In all of our project classes, the choice of materials, constraints, and design plans are conceived, planned, and tested by the students. Adjustments were needed before final construction of our battle embankments and trenches outside as there were a few spectacular failures during the process. Allowing our students to fail helped them to develop better solutions to protect their soldiers from enemy (water & nerf) fire.
There was a moment during the actual battle where my students affirmed their own learning experience in the most satisfying way possible. While the Central Powers started off strong and dominated the first round, we secretly planned that on my cue, our upper school “student audience” would join the battle as the American forces. Just as I yelled out, “The Germans have just sent the Zimmerman note to Mexico!” (and before the upper school students could get up and charge), the kids on the battlefield responded: “Oh, NO! The Americans are coming!”
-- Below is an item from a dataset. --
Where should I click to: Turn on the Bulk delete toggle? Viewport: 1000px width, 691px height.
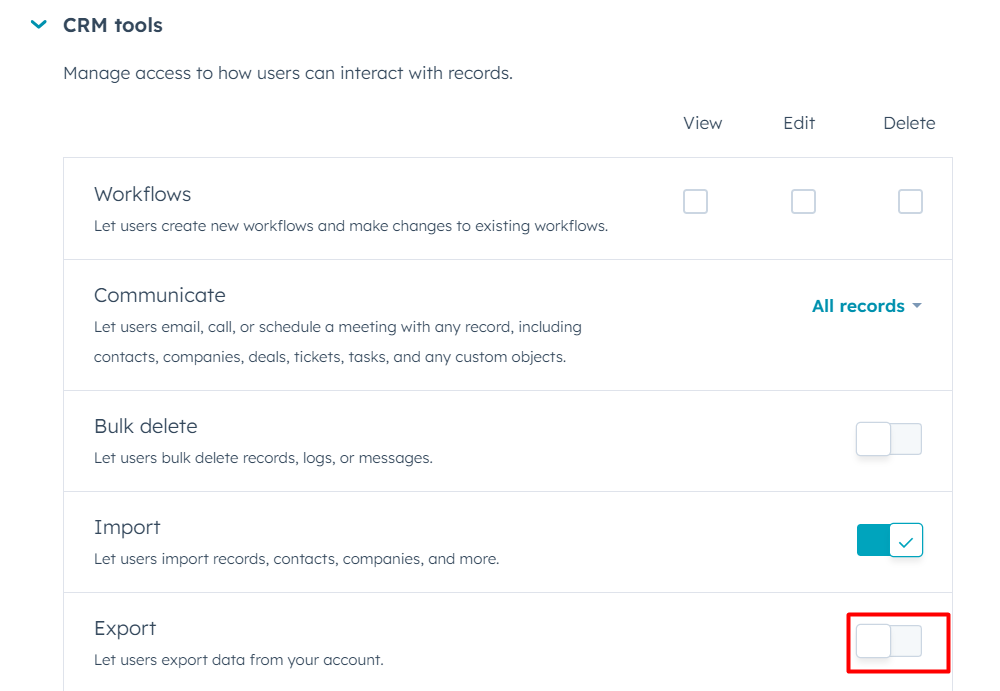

The Allied Powers eventually turned the tide and won with the help of their British and American allies. There were victorious smiles, and a lot of dramatic deaths. I am always charmed by the connections and questions our students make between disparate subject matter: our teaching team all smiled when France spontaneously broke into song with, “Do You Hear the People Sing?” from Les Miserables. “No La Marseillaise?” someone asked.
At the end of the day, a student told me that she was going to dance class after school and “couldn’t wait to tell everyone that we defeated the Central Powers.” I am so happy and proud to see that what I do with my students is memorable. They fully experience authentic learning that is not quickly forgotten. It’s what I like to call “fierce engagement.”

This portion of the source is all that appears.